*** Opening DATA FOR REVIEW ***

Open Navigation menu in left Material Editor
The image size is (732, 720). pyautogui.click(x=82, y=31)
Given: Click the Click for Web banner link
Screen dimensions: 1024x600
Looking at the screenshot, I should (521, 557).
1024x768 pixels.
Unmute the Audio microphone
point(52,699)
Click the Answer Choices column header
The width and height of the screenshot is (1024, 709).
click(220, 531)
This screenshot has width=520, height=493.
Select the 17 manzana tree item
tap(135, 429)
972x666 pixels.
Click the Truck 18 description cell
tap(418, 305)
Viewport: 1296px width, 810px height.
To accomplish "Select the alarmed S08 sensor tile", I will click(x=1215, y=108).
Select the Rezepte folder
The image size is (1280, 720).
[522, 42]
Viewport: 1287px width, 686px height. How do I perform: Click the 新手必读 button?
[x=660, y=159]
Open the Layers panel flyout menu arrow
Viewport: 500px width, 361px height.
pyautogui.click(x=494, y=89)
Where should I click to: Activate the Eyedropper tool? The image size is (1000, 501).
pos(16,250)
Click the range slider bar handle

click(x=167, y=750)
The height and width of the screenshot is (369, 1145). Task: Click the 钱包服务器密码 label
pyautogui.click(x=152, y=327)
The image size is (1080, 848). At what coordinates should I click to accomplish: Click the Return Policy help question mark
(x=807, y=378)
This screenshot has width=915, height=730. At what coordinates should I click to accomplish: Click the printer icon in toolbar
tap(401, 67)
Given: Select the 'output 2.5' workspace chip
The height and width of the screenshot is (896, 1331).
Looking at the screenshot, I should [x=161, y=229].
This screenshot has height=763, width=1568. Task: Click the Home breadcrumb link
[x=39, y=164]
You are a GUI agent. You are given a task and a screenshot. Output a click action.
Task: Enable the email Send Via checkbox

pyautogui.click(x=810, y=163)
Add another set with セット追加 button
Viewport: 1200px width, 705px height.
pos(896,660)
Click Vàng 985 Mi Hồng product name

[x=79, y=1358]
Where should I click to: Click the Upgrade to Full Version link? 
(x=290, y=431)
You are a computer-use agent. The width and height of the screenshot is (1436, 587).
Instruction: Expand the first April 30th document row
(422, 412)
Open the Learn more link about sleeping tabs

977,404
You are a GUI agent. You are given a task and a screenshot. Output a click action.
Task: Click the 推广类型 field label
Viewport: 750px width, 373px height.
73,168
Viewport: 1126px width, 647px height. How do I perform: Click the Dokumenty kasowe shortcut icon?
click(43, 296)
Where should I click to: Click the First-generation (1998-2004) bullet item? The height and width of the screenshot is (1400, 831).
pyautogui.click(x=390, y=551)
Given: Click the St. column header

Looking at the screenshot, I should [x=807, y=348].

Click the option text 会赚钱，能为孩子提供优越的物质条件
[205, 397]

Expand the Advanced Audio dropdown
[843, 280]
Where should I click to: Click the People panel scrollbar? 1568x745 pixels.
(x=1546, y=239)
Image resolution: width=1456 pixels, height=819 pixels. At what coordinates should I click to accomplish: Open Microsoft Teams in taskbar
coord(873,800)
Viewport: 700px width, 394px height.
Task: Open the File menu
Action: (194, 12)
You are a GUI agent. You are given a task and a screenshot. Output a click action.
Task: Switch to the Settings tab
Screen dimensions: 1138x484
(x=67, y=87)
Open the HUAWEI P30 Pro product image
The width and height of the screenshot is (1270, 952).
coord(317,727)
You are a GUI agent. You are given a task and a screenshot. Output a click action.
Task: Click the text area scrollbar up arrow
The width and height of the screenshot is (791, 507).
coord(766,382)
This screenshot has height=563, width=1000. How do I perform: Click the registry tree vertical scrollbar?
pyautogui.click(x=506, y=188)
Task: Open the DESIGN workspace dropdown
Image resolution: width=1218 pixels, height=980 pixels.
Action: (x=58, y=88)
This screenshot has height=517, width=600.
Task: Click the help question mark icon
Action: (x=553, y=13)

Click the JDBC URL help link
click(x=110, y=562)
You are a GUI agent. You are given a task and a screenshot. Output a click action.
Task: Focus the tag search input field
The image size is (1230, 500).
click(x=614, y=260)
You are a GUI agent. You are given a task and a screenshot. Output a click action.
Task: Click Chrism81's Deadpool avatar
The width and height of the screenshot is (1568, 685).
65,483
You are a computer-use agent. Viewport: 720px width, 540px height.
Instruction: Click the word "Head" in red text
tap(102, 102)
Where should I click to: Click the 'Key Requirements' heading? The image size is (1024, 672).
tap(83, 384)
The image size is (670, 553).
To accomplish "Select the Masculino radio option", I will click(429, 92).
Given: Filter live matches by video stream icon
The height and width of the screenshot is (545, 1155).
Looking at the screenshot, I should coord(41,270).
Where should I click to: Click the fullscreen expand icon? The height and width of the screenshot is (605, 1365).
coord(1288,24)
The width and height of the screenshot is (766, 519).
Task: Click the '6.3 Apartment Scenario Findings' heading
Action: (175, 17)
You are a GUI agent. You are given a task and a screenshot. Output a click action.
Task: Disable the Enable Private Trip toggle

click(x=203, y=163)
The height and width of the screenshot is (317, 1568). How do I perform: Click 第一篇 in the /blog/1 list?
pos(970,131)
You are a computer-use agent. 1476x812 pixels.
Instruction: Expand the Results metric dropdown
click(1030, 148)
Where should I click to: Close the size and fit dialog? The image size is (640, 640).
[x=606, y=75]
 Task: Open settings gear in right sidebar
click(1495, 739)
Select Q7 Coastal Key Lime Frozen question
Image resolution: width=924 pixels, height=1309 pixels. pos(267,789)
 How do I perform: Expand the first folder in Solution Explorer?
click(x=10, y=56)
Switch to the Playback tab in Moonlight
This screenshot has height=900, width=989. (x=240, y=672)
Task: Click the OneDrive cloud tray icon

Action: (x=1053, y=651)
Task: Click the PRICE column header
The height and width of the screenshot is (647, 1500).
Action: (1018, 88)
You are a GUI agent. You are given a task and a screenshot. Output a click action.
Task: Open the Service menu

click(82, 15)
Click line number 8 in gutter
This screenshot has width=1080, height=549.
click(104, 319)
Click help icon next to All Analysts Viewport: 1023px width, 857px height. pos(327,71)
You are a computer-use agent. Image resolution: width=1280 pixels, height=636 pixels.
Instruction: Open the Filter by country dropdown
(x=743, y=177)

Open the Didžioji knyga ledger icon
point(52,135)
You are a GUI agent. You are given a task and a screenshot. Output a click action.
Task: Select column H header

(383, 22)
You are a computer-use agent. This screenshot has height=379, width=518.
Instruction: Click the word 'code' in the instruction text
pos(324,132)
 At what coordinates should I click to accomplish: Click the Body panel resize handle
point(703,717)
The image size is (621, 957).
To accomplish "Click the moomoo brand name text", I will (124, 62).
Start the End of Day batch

*** Closing DATA FOR REVIEW ***

▶ [EXERCISE PROMPT]
Return, from the entries, each line that holds "arrow".

▶ [PROBLEM SOLUTION]
Open the Layers panel flyout menu arrow
Task: Click the text area scrollbar up arrow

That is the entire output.